Schon bald, nachdem die jungen Frauen ihr Studium in Schottland aufgenommen haben, begibt sich Pen auf de Suche nach einem früheren sehr guten Freund ihres Vaters, von dessen Geschichte und der Beziehung zu Pens Familie man im Laufe des weiteren Buches sogartig angezogen und erschüttert ist, welcher Einfluss und welche schicksalhaften Begegnungen sich zwischen Lord Lennox und ihrer eigenen Familie begeben hatten. Die Autorin beschreibt die einzelnen Szenerien so detailgetreu und bildhaft, dass bei der Leserschaft unverzüglich ein kleiner Film vor dem geistigen Auge abläuft.

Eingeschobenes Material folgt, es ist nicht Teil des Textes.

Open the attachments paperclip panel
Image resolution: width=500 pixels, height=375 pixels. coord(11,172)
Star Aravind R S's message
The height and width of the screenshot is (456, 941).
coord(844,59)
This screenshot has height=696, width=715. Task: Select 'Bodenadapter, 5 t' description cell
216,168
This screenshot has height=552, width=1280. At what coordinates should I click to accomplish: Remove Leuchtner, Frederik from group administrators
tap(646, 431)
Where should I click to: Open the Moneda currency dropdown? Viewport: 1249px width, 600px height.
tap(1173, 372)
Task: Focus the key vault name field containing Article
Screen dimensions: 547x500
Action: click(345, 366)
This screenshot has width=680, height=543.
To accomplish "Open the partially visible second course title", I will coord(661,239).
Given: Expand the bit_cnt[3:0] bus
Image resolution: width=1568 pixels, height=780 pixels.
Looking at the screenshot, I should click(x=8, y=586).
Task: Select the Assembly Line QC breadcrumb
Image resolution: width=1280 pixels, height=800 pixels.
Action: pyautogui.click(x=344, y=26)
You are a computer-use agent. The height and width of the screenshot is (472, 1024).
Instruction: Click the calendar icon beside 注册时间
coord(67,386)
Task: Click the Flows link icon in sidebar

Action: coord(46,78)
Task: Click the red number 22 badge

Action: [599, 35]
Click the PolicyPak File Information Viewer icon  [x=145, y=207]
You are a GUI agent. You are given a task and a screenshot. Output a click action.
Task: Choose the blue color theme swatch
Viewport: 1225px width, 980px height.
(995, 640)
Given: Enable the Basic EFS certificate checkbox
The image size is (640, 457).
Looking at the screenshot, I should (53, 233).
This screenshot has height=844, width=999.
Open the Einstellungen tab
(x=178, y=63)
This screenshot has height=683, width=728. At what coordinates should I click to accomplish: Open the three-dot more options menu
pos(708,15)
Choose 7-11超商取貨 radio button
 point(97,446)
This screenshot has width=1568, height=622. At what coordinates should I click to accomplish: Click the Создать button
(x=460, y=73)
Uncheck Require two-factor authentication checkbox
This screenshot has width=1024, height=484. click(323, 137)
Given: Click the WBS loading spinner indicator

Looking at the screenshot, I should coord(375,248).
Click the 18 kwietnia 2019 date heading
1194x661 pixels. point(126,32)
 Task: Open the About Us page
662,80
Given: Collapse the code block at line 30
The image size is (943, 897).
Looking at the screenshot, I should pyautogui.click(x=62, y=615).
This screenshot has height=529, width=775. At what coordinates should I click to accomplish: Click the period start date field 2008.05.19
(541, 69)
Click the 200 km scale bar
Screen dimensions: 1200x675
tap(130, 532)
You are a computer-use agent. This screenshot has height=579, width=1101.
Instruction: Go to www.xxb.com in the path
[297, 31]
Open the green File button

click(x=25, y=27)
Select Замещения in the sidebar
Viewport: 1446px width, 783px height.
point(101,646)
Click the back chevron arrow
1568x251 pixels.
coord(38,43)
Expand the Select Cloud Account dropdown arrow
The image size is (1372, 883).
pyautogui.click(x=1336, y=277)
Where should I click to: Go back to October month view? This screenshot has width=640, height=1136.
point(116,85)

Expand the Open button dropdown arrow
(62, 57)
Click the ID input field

Im Laufe der Romanhandlung lernt man durch die geschickte Kombination der vorantreibenden Handlung in der Gegenwart mit den Rückblicken z.B. auf Schlüsselmomente in Pens Kindheit die Protagonistin von immer mehr neuen, ganz unterschiedlichen Seiten kennen. Zudem werden die so unterschiedlichen Charakterzüge der beiden engeren und vertrauten Freundinnen Alice und Pen beeindruckend detailliert herausgearbeitet. Das Werk liest sich flüssig und bietet neben dem klassischen Erzählstil auch immer wieder Passagen, welche kürzere oder auch längere Chatverläufe wie bei einem Ping-Pong-Spiel abbilden.